Marshall Academy Headmaster Tommy Gunn said, “Most have told us within 30 days they will be going back. All we want to do is help.”

Visit to Pascagoula
Van, Terri and Riley Clayton, along with Van’s brothers Drew and Mims and other family members, went to Pascagoula the weekend of September 2. Bobby and Jean Laney, Drew’s father- and mother-in-law, live one block off the beach in Pascagoula, and their home of 30 years was destroyed.

“Only one or two houses in the neighborhood were salvageable,” Terri said. “Lots of their friends lost everything. We brought back what they thought could be salvaged from their house, particularly sentimental things.”

The group from this area carried an enclosed trailer, a flatbed trailer and a U-Haul filled with items like diesel, gas, water, pillows, food, boxes and old newspapers given by The South Reporter.

They stopped at a community church near Moss Point on their way south and handed out some goods.

“A minister came out crying,” Van said. “They didn’t have any assistance until we got there.”

They saw where Sen. Trent Lott’s 154-year-old house once stood on the Pascagoula oceanfront. It was destroyed by the storm.

Van, Terri and Riley rescued a cat and brought it back to their Marshall County home. They named it Katrina.

Shelter services
Elizabeth Kriss, director of the Department of Human Services in Holly Springs, released figures for shelter services rendered to evacuees following Hurricane Katrina’s destruction of Gulf Coast communities.

Thirty-nine families (83 individuals) were served September 1 through September 6 at the American Red Cross centers in Byhalia and Holly Springs, Kriss said.

The effort to reach out to the unfortunate drew 106 volunteers, and 96 donations were received. Fifty-eight donations were pledged to come later, she said.

Doxey, others help
Sen. Ralph Doxey, his son Ralph Jr. and Sen. Doug Davis of DeSoto County traveled to the Mississippi Gulf Coast the Friday following Hurricane Katrina’s hit.
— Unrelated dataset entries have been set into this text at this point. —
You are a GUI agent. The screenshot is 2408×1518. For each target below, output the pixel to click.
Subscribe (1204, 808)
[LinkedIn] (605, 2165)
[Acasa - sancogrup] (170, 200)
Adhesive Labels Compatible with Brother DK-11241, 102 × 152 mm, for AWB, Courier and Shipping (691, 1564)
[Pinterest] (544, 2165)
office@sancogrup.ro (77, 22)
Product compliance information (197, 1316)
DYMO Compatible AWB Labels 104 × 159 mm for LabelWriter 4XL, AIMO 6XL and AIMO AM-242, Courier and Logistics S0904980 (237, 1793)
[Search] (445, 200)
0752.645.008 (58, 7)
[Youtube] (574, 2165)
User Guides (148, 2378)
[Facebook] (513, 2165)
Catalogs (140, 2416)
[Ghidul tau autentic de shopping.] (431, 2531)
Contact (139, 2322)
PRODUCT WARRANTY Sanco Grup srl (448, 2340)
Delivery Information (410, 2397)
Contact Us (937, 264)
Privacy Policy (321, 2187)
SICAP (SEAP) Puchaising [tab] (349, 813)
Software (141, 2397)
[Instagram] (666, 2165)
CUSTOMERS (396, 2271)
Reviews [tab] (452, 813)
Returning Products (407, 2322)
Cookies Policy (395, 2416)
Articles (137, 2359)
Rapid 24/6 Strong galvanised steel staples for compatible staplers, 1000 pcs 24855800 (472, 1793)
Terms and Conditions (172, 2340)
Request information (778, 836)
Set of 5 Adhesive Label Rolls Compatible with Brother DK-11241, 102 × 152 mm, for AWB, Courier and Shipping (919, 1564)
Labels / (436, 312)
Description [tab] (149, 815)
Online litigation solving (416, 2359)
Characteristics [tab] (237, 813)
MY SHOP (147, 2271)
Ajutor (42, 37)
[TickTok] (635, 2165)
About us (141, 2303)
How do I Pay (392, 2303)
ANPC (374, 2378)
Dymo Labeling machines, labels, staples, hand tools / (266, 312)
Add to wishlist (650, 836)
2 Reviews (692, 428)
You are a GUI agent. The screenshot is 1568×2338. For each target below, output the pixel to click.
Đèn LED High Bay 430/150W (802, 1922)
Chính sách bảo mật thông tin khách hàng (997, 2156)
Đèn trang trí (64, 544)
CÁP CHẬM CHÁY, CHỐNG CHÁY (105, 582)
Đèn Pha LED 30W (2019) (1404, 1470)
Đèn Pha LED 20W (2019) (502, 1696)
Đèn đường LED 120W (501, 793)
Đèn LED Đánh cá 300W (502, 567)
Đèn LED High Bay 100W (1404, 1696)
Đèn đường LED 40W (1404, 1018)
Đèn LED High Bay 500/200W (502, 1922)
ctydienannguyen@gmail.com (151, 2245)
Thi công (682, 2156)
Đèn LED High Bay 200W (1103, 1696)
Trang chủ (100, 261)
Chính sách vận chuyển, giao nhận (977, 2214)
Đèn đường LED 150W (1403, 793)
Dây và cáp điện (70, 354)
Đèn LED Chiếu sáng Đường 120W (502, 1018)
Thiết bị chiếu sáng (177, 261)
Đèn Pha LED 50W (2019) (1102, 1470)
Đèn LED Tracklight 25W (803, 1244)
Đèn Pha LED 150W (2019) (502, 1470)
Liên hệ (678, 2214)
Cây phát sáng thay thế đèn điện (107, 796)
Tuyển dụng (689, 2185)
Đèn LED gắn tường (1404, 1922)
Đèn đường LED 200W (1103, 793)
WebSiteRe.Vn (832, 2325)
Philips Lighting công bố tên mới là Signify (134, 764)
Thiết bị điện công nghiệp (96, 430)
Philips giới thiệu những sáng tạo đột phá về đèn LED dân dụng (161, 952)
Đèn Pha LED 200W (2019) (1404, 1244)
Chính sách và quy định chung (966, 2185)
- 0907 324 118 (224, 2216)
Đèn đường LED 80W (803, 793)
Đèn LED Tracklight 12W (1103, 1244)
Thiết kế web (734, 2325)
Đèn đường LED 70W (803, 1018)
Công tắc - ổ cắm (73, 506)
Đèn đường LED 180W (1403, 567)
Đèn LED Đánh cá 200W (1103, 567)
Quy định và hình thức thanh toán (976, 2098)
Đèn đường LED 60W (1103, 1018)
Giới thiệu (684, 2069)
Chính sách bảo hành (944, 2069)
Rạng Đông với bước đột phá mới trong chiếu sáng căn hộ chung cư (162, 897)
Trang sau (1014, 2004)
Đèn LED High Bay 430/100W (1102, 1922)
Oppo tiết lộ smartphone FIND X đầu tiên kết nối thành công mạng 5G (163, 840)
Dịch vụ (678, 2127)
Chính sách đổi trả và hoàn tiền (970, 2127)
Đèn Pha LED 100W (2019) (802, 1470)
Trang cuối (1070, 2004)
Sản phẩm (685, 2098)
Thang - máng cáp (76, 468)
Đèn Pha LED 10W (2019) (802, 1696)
“We wanted to go,” Doxey said. “We knew our help was needed.”

Friday and part of Saturday, they helped the local folks, he said, with chain saws, gas and non-perishable foods.

Then they went to the Stennis Space Center, where FEMA placed the group with the U.S. Forestry Department to help with ground support in Waveland, located right on the Louisiana border.

“I’d never seen anything like it (in Waveland),” Doxey said. “It was total destruction. It was unbelievable.”

Volunteers worked 16 hours on and eight hours off to help set up a city to house 5,000. It included huge tents to sleep in, a cafeteria, portable showers and portable toilets.

They worked there five days – Saturday, Sunday, Monday, Tuesday and Wednesday.

Doxey said he expects Gov. Haley Barbour to call a special session in the last week of September to deal with a hurricane-related agenda.

Hurricane Hotline
North Mississippi Rural Legal Services is offering free legal assistance to Hurricane Katrina victims. The hurricane hotline is 1-888-808-8049.